Explaining the macroeconomic implications of India’s inclusion in the bond index, Morgan Stanley said greater foreign participation in India’s bond market is likely to favourably influence India’s macro-economic indicators.

“In the short term, we expect India’s balance of payments surplus to rise, external funding pressures on the currency to lessen and liquidity to increase. Over the medium term, the cost of capital is likely to come down, bringing about sustained and productive economic growth through a virtuous cycle of investment,” the Morgan Stanley report ‘India Economics and Strategy | Asia Pacific Macro-Implications of India’s Inclusion in the GBI-EM Index’ authored by Upasana Chachra, Ridham Desai, Bani Gambhir, Sheela Rathi and Nayant Parekh, noted.

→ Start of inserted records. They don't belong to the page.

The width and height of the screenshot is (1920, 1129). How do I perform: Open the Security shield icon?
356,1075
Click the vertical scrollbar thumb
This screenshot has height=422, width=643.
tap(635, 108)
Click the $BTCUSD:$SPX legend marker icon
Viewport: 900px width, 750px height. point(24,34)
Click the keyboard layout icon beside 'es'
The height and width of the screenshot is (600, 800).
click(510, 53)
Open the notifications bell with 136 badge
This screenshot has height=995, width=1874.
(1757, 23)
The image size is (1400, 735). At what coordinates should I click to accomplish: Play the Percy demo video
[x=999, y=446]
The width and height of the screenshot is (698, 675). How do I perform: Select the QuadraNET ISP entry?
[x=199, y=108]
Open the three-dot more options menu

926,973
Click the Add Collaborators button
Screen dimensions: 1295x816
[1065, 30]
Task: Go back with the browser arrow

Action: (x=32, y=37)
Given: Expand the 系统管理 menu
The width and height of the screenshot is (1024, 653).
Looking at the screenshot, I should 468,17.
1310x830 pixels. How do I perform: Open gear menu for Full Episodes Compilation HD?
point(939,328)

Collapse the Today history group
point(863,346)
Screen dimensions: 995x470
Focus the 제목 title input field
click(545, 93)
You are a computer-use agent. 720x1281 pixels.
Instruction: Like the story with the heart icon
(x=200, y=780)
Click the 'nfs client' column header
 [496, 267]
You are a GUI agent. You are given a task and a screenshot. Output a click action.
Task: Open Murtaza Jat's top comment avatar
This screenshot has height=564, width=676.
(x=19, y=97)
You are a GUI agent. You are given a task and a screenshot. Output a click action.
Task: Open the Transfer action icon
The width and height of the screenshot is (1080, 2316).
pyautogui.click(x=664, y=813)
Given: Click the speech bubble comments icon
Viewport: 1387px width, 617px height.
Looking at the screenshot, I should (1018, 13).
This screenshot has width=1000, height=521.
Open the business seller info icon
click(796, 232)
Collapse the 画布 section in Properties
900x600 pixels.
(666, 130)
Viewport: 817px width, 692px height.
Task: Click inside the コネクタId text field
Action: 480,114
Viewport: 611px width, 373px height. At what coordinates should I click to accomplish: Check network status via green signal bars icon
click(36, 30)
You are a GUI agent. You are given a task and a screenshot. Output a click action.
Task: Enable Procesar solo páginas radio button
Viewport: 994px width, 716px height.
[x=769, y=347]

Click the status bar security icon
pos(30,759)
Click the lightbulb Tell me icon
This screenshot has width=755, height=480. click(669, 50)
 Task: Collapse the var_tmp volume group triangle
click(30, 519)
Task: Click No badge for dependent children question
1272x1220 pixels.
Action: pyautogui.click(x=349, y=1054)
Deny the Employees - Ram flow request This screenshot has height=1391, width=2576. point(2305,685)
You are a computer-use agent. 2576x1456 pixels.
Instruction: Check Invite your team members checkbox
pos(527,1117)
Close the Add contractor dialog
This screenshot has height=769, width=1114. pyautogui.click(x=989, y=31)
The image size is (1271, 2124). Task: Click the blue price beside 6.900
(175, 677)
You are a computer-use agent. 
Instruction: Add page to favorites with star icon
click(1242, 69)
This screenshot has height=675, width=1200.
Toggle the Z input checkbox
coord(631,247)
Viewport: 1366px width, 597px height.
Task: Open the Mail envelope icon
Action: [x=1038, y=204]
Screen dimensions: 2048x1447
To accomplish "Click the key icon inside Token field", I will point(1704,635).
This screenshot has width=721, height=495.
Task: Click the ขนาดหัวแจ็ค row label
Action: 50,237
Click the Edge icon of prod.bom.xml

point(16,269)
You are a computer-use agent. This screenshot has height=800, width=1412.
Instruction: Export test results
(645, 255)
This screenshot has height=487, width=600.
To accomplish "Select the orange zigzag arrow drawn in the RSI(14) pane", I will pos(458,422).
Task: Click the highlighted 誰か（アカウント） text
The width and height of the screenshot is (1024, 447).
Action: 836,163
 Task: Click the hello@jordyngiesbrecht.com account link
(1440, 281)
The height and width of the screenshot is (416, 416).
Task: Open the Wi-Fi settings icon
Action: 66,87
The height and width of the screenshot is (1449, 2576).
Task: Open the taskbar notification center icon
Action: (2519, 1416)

The inclusion of Indian government bonds in the JPMorgan Government Bond Index-Emerging Markets index could be seen as yet another sign of its growing appeal to global investors as it continues to remain one of the fastest-growing major economies.

Morgan Stanley said the opening up of the sovereign bond market and resultant fund inflows are likely to be beneficial for the Indian equity returns due to the positive impact on growth and likely softening implication on interest rates. Sectorally, it is positive on financials and consumer discretionary.

Foreign investors are already making a beeline to place their bets in India’s equity markets.

Since March through August, foreign portfolio investors have remained net buyers in Indian stock markets. In September, however, the quantum of fund inflow had slowed and remained on the negative side.

So far in 2023, foreign investors have cumulatively put Rs 122,571 crore into the Indian stock markets. India’s strong economic outlook, as forecast by various global agencies, seemed to have led to a renewed appetite for domestic stocks.

The Morgan Stanley report termed volatility in global commodity prices including oil, deterioration in domestic fundamentals — high inflation or a slowdown in growth and uncertainty in the political environment and a slowdown of reform momentum as key risks.